Don't call it a comeback, I've been here for years
We are fully in the Climate Tech 2.0 era and things are vastly different from the first Clean Tech boom of the early 2000’s. We, like many investors raising funds to deploy into climate companies, spend considerable energy distinguishing the confluence of tailwinds in the current climate tech moment from the pitfalls of the previous era. Between 2006 and 2011, $25B in venture capital was invested in climate/clean tech companies and most of it did not generate the desired financial return. Clean Tech 1.0 was largely characterized as overly R&D and capital intensive with poor unit economics that took longer to materialize returns than investors could bear. But the investments of 1.0 helped create the positive conditions for our current climate tech generation.
Climate Tech 2.0 is buoyed by multiple factors that are all pushing the cost of climate tech adoption down … which is driving demand and the potential financial outcome up.
Technology and business models have advanced beyond science experiments. There are market-ready solutions across every sector from energy, agriculture, building electrification, and industrials (among others), that are both greener and deliver economic ROI to customers. This isn’t environmental altruism—it’s business efficiency.
Talent is migrating to climate en masse. 64% of millennials say they will only work for a business that has a focus on sustainability and impact. Nearly every day our team speaks with someone who is a superstar in their field that wants to apply their talents and experience to climate (and we work hard to place them in our portfolio companies).
Governments are using both carrots and sticks to drive change alongside economic growth. The USA's Inflation Reduction Act alone has ~$380B in incentives to drive over $1 trillion in economic activity. Since 2015, 53% of the world’s GDP has legally committed to net-zero by 2050, with many already implementing carbon pricing.
Consumers are voting with their dollars and companies are listening. More than 63% of Fortune 500 companies have set net-zero by 2050 targets, which is further driving a surge in demand for technologies that measure, reduce and report emissions.
Private capital recognizes the opportunity and exits are starting to accelerate. Since January 2021, $121B has been raised to deploy specifically into climate tech businesses across 207 new funds. Almost concurrently there has been a 70% increase in climate tech exits each year that have disclosed $400B in enterprise value.

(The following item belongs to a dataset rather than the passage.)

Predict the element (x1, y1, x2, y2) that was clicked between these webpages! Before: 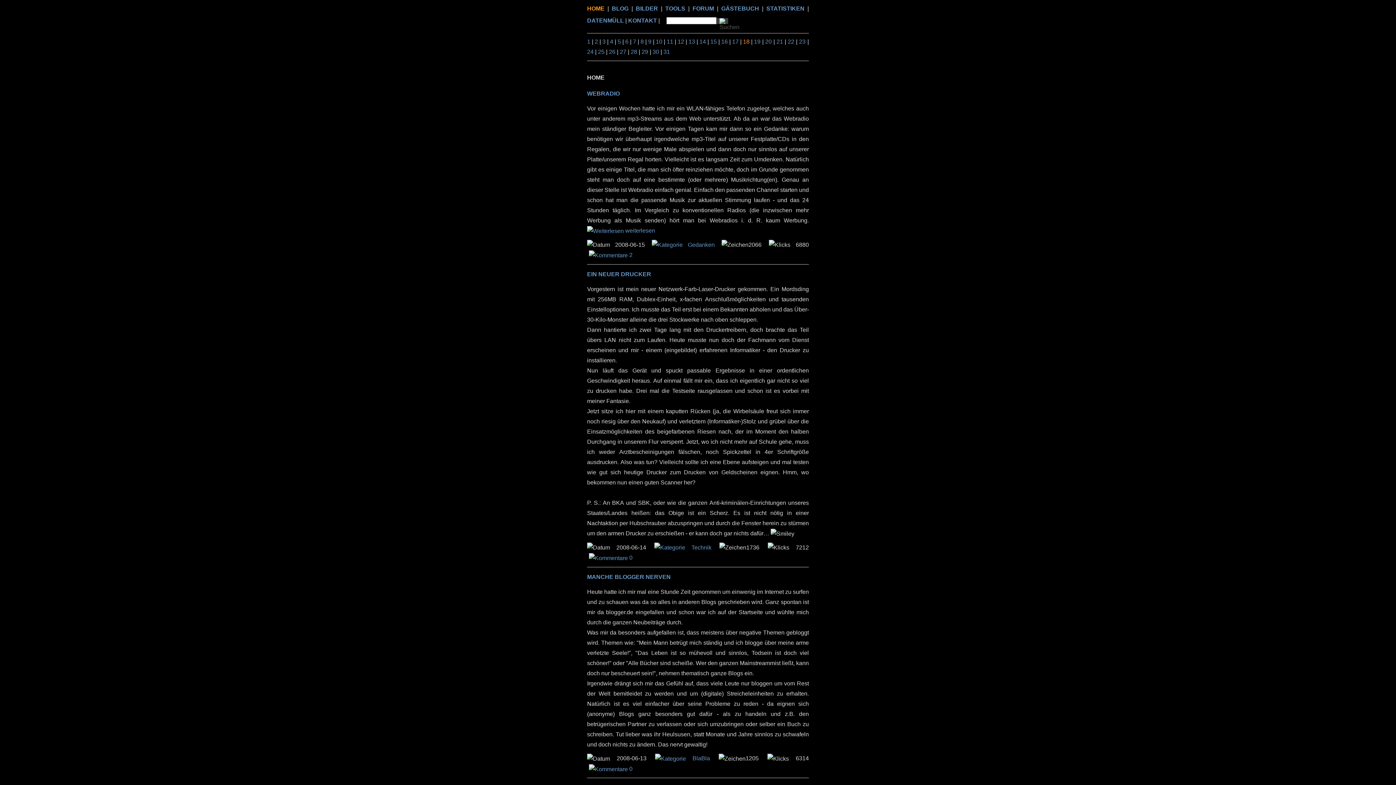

Clean Tech 1.0 gets a bad rap for being a dismal failure that most investors try to forget. But the reality is that much of why the circumstances today are so favourably different is because of the gains (particularly in technology and cost) of the predecessor period. We are grateful for the OG generation of Clean Tech because without it we wouldn’t be so well positioned to take on the climate challenge. But this time isn’t a trial run—this time we have to get the job done.